TEXT SEGMENT section start
Tuesday, December 9, 2008

'08 Heartbreak




I want to float the idea that '08 in some ways was a, not "the" by any means, year confessional broke, but I'm not sure how well I can actually support my argument. So consider yerself MUSED.

Anyway, there was a lot of low-level pleasure happening this year; arguably more albums I enjoyed than last year or the year before, but definitely fewer albums I wanted to take to the grave. I'm not even sure my tentative #1, Erykah Badu, qualifies for grave-taking.

But one thing that seems to jump out when I think over some of my favorites is the total ingrainedness of the confessional impulse -- reductively, the idea that (your) life is a mess but you try to do your best. (Except usually that isn't good enough.) I'm finding it in the expected places, a Demi Lovato song here and a Jonas Brothers ballad there, but it seems also to have crossed into hip-hop and R&B in somewhat subtler ways.
TEXT SEGMENT section end
TASKS FOR THIS EXERCISE >>
A. In the blog post about 2008 music, who does the writer name as their tentative #1?
B. Continue the blog post about 2008 music from the point where it ends.
ENTRIES SUPPLIED section start
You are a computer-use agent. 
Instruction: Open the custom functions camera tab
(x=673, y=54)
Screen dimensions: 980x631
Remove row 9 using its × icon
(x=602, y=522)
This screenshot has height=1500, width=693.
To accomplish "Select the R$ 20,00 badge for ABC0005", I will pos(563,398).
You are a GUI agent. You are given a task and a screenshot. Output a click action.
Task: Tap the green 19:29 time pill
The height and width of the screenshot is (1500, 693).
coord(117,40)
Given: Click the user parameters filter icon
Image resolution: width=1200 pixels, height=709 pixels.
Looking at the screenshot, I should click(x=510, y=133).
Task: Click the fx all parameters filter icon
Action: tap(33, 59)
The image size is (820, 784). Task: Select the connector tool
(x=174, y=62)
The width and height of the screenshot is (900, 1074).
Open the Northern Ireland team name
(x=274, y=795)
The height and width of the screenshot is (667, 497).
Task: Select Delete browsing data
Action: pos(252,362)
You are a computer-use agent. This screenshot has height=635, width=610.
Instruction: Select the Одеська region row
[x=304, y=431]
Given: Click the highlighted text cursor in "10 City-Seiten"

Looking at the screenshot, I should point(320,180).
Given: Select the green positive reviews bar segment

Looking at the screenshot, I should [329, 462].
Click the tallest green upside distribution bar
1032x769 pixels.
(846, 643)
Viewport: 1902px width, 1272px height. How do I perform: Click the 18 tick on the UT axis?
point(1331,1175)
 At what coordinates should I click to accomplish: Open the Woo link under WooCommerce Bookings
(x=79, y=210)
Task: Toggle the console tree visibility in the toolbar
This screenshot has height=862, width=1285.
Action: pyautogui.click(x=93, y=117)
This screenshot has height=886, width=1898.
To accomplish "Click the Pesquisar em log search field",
ENTRIES SUPPLIED section end
ANSWERS FOR THIS EXERCISE >>
A. Erykah Badu.

B.
Ne-Yo and Kanye both have what basically amount to confessional jamz albums -- Kanye's more obviously, Ne-Yo's more...confessionally, I guess. Ne-Yo's brand of confessionalism is closer to what happened to teenpop over the course of the decade; a kind of creeping in of self-doubt and in some cases self-pity that sounds, if not like an afterthought, at least like something that doesn't deserve the kind of spotlight that someone like Avril would stick on it.

Jazmine Sullivan's album connects as attempted empathy, so says Tom Ewing, and the most meta example -- "Fear" -- is also weirdly confessional, in that the universalism of the song's message sounds strikingly, maybe suspiciously, unique to Jazmine. Surely all of the fears she mentions are common ones (every artist worries about his/her album flopping, plenty of people are afraid of sex because they're afraid to touch) but when you stick 'em all together, you get a strangely specific picture of fear. You get an Amy Diamond-esque mixing of cliches in a certain specific string that sets up a foundation that other "universal" songs don't have (a bit like my point in a previous post about the differences between Amy Diamond's strings of cliches and Hannah Montana's).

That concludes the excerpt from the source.